Beyaz Önlük

Bir tarafta insanların yaralarına merhem olma aşkı ve heyecanıyla beyaz pelerinini kuşanıp gecesini gündüzüne katan tazecik yürekler…

Diğer tarafta da bu mesleğin zaten yeterince zor olduğunu bilmezmiş gibi onları ayakta tutan tek şey olan mesleklerine duydukları aşkın sönmesi için uğraşan, eğitimin ne olduğundan habersiz kimseler…

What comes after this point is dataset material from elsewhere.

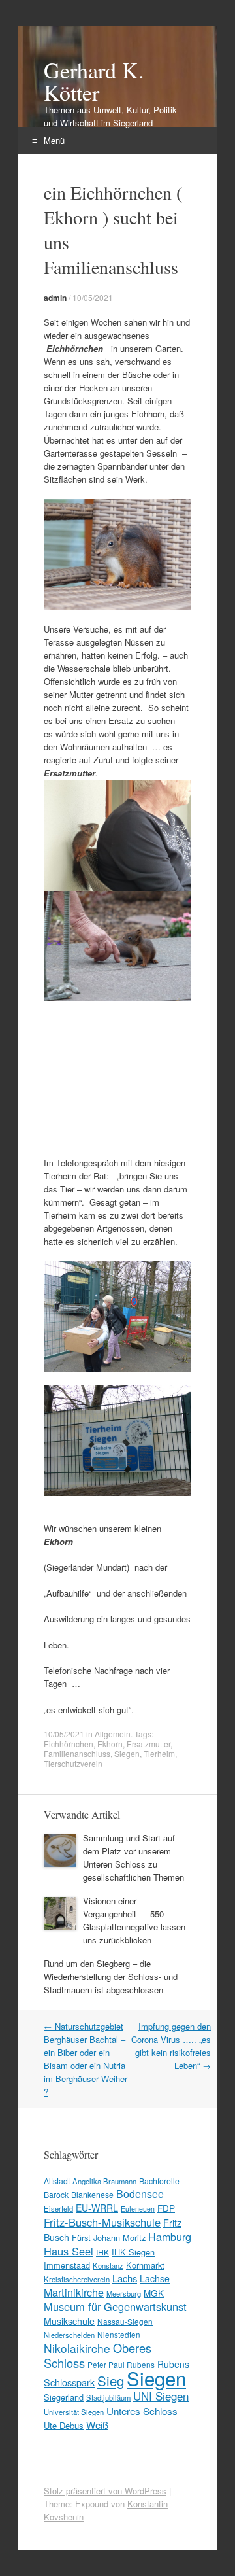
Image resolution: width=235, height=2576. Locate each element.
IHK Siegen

Başta henüz kaybettiğimiz Dr. Mustafa Yalçın olmak üzere, ”Mobbing” adı altında baskı ve şiddete maruz kalmış tüm öğrenci ve asistan hekimlere ithafen…

Tıp fakültesine başladığımız ilk yıl, her şeyin en başındayız. Kimimizin çocukluk hayali, kimimizin ailesinin isteği, kimimizin puanının yettiği… Hayatımızın en özel günlerinden biri, büyük bir tören düzenleniyor. Doktor Hanım/ Doktor Bey diye çağırılıyoruz sahneye, alkışlar kopuyor ve giyiyoruz beyaz önlüğü. Bütün hayatımızı adayacağımız bu kutsal yolda üzerimizde taşıyacağımız kimliğimiz ile tanışıyoruz o an. Büyülenmiş gibi bakıyor herkes sahneye. Ailemiz bizimle gurur duyuyor. Tüm bunlara layık olabilmek, bu kimliği en iyi şekilde taşıyıp yüceltebilmek için sonsuz bir heyecanla doluyor içimiz. O anları ve bize hissettirdiklerini eminim ki çoğumuz dün gibi hatırlıyoruz.

Önce önlük sözcüğü üzerine birkaç şeye değinmek gerek. İngilizcede hekimin (tıp doktoru) özel giysisine “White Coat” (beyaz önlük, beyaz gömlek, laboratuvar önlüğü) adı veriliyor. Türkçe sözlüklerde ise, laboratuvar ya da tezgâh vb. yerlerde çalışırken giysinin kirlenmemesi için giyilen, gömlek biçiminde olup etek boyu uzun olan beyaz renkteki giysi olarak tanımlanır. Beyaz önlüklerin özelliklerini belirtmek ve standartlarını saptamak üzere çalışmalar yapan bir tıp fakültemisinde hazırlanan rapora göre, bu giysinin giyenin mesleğini belirlemesi dışında beyaz renkli olması temizlik ve saflığa işaret etmektedir. Ayrıca, beyaz önlüğün, hekimin kolayca tanınmasını sağladığı ve de hastayla olan iletişimini de kolaylaştırdığı belirtilmekte.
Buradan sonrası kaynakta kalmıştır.